The problem → Retype, word for word, every line of the records below starting at the one that contains "for bytes, SUI" and ending at the one that contains "Given: Click the right"; include both of those lines and nothing more.

<<<<

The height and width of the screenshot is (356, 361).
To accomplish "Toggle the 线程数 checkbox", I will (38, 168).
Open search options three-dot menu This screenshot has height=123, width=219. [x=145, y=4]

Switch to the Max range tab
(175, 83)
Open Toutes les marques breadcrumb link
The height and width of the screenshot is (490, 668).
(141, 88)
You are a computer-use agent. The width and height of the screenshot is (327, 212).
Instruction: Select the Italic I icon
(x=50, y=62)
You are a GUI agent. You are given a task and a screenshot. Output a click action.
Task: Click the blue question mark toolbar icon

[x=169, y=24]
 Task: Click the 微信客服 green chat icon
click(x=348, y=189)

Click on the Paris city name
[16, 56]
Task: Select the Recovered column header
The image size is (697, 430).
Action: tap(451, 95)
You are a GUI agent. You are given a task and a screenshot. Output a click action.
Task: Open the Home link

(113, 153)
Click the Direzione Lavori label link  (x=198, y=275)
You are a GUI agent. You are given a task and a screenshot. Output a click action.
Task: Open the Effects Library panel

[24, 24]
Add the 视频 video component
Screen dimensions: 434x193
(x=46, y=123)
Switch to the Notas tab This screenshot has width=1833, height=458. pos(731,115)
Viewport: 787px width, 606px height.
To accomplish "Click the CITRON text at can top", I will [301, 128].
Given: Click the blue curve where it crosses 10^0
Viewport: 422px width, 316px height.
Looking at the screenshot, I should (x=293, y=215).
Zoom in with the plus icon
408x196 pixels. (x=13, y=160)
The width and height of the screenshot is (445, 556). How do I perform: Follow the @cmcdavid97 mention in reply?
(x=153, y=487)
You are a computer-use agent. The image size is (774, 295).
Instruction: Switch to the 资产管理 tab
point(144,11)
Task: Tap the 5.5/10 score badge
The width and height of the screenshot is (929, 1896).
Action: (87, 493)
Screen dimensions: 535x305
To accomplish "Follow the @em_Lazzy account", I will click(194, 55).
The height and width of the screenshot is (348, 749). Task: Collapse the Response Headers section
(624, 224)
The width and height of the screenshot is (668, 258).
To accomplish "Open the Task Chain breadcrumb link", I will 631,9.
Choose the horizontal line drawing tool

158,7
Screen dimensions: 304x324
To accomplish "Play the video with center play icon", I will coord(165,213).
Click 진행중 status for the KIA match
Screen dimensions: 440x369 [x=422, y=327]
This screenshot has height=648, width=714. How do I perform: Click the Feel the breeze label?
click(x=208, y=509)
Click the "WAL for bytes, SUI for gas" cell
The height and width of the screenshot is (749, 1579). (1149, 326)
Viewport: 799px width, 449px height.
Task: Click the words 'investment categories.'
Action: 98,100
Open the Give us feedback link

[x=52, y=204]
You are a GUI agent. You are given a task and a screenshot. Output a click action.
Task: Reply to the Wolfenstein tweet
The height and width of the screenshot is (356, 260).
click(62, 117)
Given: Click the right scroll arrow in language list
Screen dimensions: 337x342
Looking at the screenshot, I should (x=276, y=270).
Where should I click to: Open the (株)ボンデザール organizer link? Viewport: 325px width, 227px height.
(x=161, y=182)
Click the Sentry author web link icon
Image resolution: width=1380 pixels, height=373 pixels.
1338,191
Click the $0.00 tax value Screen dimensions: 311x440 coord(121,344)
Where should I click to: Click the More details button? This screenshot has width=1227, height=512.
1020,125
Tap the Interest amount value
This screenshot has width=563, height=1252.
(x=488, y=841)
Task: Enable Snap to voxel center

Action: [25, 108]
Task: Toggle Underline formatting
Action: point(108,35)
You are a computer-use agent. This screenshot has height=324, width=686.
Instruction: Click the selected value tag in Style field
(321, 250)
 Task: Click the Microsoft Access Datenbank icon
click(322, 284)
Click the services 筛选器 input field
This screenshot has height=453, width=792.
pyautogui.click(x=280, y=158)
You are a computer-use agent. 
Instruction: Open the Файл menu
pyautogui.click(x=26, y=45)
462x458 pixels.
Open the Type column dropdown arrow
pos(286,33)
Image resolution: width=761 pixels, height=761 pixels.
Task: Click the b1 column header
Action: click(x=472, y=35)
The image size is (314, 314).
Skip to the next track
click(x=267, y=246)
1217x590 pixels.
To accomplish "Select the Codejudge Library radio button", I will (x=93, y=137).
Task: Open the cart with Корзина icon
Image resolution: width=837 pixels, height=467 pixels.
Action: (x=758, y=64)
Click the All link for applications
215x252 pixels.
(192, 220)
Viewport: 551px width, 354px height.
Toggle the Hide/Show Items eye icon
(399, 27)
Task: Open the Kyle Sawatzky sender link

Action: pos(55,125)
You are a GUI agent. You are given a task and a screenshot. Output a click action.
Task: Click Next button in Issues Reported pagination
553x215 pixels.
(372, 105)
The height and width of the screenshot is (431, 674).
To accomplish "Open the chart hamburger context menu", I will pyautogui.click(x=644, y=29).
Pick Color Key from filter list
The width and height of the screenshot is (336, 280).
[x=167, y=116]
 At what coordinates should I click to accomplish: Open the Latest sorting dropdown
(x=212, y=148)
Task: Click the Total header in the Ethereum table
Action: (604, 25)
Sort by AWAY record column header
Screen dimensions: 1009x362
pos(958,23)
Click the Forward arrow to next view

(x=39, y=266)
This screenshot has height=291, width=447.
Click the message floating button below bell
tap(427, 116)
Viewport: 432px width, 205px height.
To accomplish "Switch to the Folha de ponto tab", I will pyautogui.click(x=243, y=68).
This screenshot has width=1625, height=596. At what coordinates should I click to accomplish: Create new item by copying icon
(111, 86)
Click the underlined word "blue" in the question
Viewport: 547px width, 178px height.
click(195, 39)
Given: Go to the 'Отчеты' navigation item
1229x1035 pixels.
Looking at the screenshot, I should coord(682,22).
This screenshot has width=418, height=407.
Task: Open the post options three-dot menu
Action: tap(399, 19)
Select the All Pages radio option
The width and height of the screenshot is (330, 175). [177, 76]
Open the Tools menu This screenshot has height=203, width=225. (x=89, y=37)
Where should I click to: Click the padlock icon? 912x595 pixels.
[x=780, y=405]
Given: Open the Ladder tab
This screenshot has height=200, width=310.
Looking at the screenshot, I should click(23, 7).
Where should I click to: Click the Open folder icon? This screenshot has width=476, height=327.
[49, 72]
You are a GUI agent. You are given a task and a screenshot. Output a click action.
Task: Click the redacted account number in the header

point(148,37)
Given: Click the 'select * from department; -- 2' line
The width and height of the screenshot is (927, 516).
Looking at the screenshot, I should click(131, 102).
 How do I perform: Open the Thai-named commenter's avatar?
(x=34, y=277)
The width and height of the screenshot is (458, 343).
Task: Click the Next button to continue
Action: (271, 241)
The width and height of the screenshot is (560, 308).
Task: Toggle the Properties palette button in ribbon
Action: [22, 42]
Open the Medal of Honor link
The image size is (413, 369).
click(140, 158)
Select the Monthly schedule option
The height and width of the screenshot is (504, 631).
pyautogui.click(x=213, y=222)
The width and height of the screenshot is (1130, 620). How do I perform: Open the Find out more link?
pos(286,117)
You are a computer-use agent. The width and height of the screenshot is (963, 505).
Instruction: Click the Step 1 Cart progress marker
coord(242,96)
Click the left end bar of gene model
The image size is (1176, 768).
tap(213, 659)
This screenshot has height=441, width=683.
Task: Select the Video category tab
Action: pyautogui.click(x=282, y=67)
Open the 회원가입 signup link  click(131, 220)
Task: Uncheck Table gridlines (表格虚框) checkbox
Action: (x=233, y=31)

>>>>

Output of the exercise →
Click the "WAL for bytes, SUI for gas" cell
The height and width of the screenshot is (749, 1579). (1149, 326)
Viewport: 799px width, 449px height.
Task: Click the words 'investment categories.'
Action: 98,100
Open the Give us feedback link

[x=52, y=204]
You are a GUI agent. You are given a task and a screenshot. Output a click action.
Task: Reply to the Wolfenstein tweet
The height and width of the screenshot is (356, 260).
click(62, 117)
Given: Click the right scroll arrow in language list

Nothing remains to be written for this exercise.